YOUR TASK: Return all lines in the data where the string "field" can be found.

EXERCISE DATA:

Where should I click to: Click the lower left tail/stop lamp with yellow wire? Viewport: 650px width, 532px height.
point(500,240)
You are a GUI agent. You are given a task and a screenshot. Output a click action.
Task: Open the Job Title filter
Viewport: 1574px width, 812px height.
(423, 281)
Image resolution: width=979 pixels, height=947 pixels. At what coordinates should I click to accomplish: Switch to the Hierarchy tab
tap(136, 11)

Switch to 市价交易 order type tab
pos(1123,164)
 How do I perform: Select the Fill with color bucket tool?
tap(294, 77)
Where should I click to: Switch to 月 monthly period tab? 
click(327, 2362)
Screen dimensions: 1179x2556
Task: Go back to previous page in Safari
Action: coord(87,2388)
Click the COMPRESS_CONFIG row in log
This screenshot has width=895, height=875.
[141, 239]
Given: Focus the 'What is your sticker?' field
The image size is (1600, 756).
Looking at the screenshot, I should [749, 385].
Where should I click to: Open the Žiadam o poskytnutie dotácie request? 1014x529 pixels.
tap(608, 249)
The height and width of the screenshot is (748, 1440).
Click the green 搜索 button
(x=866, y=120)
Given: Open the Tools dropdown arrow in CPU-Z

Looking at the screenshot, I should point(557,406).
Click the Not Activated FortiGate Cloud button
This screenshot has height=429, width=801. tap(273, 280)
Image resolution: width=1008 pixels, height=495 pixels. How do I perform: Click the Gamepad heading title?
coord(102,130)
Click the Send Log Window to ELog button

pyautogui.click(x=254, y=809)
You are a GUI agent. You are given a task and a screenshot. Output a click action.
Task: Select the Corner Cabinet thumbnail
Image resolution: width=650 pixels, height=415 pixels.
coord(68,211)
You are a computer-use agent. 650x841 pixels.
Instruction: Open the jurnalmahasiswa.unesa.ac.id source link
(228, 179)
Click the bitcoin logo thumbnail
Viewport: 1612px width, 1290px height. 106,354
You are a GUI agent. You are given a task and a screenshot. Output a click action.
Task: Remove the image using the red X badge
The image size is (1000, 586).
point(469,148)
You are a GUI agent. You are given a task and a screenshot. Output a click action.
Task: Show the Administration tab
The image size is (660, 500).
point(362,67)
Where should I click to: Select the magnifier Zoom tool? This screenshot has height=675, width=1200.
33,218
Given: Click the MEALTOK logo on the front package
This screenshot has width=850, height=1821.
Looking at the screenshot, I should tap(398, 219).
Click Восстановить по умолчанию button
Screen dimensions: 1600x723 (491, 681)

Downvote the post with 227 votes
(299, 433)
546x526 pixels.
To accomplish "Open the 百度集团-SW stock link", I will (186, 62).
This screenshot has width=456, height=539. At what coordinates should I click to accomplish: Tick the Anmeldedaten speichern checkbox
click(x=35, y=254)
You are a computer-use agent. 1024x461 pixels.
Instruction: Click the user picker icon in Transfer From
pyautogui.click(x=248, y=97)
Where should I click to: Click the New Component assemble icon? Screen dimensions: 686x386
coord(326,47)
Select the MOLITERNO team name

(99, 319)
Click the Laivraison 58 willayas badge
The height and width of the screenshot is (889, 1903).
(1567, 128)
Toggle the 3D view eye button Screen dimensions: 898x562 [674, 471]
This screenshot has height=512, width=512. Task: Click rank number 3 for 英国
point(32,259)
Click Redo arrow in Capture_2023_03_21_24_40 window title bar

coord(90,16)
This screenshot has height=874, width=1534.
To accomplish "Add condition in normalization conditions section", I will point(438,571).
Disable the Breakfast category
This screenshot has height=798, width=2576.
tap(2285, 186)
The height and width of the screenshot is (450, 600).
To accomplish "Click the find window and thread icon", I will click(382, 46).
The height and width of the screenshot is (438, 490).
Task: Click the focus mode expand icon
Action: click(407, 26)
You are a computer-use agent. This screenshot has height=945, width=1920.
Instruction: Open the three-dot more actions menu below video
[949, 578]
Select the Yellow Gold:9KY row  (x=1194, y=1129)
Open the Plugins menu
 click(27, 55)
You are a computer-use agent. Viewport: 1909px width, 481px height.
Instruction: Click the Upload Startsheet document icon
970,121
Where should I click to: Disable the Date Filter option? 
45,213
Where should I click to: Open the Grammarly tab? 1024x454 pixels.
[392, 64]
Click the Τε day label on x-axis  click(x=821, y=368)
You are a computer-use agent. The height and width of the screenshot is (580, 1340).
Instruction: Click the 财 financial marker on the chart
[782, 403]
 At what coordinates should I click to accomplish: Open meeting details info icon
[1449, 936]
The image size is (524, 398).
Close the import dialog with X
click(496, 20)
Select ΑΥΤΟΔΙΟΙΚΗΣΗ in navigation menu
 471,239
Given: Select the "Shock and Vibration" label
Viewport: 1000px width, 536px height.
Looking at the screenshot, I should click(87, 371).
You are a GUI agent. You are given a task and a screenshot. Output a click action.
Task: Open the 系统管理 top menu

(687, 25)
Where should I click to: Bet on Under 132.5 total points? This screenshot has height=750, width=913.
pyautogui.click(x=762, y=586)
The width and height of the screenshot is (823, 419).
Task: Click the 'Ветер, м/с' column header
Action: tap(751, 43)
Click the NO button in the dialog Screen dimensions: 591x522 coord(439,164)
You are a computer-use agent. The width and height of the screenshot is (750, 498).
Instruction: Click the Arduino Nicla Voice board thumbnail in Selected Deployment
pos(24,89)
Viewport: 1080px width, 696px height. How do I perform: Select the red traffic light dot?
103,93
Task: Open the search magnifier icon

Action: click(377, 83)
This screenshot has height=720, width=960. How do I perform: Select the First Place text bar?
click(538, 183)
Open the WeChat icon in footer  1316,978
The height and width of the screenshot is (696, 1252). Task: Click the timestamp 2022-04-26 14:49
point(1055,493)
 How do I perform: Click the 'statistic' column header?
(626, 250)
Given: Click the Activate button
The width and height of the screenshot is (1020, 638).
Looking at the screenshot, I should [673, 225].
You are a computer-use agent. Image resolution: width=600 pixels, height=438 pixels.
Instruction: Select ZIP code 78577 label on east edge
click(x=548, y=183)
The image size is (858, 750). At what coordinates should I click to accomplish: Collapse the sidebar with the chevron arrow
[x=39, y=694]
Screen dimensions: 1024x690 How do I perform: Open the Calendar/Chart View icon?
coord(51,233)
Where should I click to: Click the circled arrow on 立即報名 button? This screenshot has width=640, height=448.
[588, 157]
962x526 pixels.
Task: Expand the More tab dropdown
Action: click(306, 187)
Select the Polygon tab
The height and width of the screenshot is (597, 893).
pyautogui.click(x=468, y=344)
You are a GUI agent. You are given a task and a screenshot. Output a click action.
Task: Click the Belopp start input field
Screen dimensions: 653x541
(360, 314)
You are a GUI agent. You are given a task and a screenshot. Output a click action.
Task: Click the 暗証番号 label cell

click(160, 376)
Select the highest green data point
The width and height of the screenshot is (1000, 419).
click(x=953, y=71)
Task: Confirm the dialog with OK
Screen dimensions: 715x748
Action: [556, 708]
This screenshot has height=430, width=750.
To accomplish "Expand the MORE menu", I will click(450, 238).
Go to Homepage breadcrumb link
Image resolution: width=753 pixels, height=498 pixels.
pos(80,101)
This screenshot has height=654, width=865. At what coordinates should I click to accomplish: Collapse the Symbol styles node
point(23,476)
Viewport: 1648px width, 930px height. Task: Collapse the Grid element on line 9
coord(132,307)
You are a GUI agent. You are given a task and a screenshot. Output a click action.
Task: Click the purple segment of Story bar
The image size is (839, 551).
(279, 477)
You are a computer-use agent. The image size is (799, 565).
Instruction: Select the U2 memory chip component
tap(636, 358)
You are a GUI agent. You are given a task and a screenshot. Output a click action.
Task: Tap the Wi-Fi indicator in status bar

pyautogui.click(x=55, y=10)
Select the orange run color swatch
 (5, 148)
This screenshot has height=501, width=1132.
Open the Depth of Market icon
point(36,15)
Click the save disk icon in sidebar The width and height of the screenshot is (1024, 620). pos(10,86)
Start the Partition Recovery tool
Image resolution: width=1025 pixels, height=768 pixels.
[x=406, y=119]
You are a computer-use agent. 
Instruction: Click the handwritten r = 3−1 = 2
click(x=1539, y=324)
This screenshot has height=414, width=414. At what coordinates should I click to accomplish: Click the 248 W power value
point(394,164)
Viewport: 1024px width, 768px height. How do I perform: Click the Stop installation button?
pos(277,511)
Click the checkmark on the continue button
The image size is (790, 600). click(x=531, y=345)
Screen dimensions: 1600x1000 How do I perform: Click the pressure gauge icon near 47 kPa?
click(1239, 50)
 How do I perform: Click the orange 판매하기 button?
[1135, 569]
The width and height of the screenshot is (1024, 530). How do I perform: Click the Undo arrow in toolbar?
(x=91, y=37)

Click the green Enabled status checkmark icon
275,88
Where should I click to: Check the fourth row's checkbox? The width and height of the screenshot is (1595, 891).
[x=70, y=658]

TASK SOLUTION:
Given: Focus the 'What is your sticker?' field
Task: Click the Belopp start input field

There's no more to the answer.